After the completion of the construction of the Middle Route of the South-to-North Water Diversion Project, there was an overall significant increase in FVC during the wet season and dry season, mainly in the northern river valley area and the central and southern plains (Figure 8). The expansion of the water surface area due to the project led to a reduction in FVC in certain areas during both wet and dry seasons, as previously existing vegetation near the waterfront was partially submerged. The growth of vegetation was mostly observed in the northern river valleys and the plain areas in the central and southern regions. There was a greater increase in the dry season compared to the wet season, with the differences primarily concentrated around the northern river valleys.
Upon integrating the DEM analysis, it becomes clear that the lower elevation central area was impacted more than the higher elevation northern area due to more prominent river surface changes and closer proximity. The northern higher elevation area was less affected due to topographic limitations. Areas with benign FVC development accounted for 15.27% of the total study area. Reductions in FVC class amounted to 11.08%. The expansion and impoundment of the reservoir in the Middle Route of the South-to-North Water Diversion Project led to elevated water levels, resulting in the inundation of certain terrestrial and vegetative areas. This alteration in water levels poses challenges to vegetation, which may struggle to adapt and will consequently decline, thereby reducing FVC. Furthermore, issues may arise during the process of water allocation. For instance, inadequate or unequal water distribution could lead to water scarcity in certain parts of the Danjiang River Basin, adversely affecting plant growth and FVC. The dry season displayed a clear increasing trend, with areas showing benign FVC development constituting 24.89% of the total study area. This was an increase of 9.62% compared to the wet season.
After the construction of the Middle Route of the South-to-North Water Diversion Project, a clear development towards benign FVC was observed in the study area. This change varied in intensity across different periods, with the dry season exhibiting more noticeable improvement. Moreover, the spatial distribution of benign development differed during different periods: it was more concentrated during the wet season and more widespread and scattered during the dry season.

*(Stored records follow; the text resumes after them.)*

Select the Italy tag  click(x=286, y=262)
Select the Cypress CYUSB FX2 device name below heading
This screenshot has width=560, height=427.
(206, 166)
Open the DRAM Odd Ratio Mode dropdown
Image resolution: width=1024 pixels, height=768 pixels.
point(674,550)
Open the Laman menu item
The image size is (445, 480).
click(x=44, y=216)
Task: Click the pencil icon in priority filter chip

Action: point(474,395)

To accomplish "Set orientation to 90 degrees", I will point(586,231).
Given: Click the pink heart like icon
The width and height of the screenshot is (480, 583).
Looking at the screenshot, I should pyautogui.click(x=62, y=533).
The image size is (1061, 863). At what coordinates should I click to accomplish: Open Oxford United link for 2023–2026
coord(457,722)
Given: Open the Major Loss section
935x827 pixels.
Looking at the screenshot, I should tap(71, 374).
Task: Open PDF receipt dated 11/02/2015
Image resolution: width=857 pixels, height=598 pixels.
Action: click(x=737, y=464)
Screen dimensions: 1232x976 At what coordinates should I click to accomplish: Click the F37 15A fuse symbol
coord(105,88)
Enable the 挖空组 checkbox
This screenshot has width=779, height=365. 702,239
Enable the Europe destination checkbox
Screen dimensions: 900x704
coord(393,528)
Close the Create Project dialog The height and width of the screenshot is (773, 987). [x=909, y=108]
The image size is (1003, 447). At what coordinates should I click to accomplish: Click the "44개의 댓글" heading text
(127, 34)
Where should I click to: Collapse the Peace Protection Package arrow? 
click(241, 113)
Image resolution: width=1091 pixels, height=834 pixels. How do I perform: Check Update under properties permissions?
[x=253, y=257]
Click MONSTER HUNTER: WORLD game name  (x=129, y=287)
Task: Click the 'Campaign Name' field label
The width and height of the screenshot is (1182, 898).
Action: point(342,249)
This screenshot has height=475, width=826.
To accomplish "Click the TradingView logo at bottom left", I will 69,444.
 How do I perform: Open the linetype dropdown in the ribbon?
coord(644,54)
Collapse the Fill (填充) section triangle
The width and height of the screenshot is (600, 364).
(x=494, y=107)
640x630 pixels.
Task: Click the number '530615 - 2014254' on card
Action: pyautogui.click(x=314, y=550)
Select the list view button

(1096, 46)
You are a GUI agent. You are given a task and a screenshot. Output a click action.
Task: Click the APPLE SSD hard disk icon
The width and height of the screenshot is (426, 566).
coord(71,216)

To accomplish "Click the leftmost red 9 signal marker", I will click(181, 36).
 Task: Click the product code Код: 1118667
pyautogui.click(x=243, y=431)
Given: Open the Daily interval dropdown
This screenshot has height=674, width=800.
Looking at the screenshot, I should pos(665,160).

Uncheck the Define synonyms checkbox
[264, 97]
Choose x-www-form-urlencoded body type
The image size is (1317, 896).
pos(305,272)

3.3. Correlation Analysis of LST Change and FVC Change in the Danjiang River Basin

3.3.1. Correlation Analysis of Temperature Change and FVC Change during the Wet Season

The change in temperature intensity, both during the day and at night, during the wet season was correlated with the shift in FVC level in those same periods, and the results are presented in Figure 9 and Table 7.
Analysis of the Pearson correlation coefficient table yields two conclusions:
(1)
A negative correlation (r = −0.195, p < 0.001) was observed between the change in FVC and the change in daytime LST during the wet season. This implies that the greater the change in daytime temperature during these periods, the lesser the change in vegetation transfer.
(2)
A positive correlation (r = 0.315, p < 0.001) was seen between the change in FVC and the change in nighttime LST during the wet season. This suggests that the greater the change in nighttime temperature during these periods, the greater the shift in vegetation.
During the wet season, due to the implementation of the South-to-North Water Diversion Project, FVC in most areas of the Danjiang River Basin remained relatively unchanged, with the more significant areas of change concentrated in the northern valley areas and the south-central plains. Daytime LST changes in the Danjiang River Basin after the implementation of the project were mainly concentrated in areas where FVC changes were not significant, and the rest of the area was mainly retarded by the increase in the water body to slow down the degree of LST changes. Nighttime LST changes are mainly concentrated in the south-central sub-region where FVC changes are more significant. There was a balanced distribution of positive and negative temperature differences. At night, during the wet season, the variance was greater than during the day. The most extreme decreases in FVC were primarily due to watershed expansion. The resulting temperature difference remained relatively stable at plus or minus 3 °C. The daytime exhibited a significant negative relationship between temperature and vegetation change, with a greater increase in temperature when vegetation was reduced. Conversely, a significant positive relationship was observed at night between temperature and vegetation change. Although the correlation was statistically significant, the strength of the association was weak.
FVC changes and the temperature regulation effect of the Middle Route of the South-to-North Water Diversion Project during periods of water abundance were predominantly centralized in their respective low-change areas. Correlations were more apparent at points where changes were more pronounced. This analysis proves the relationship between the temperature regulation effect of the project and the degree of FVC change during the wet season. The higher the degree of FVC change, the stronger the temperature regulation effect of the project, with opposite regulation directions observed during the daytime and nighttime. The correlation between the nighttime temperature regulation effect and FVC change during periods of water abundance is stronger.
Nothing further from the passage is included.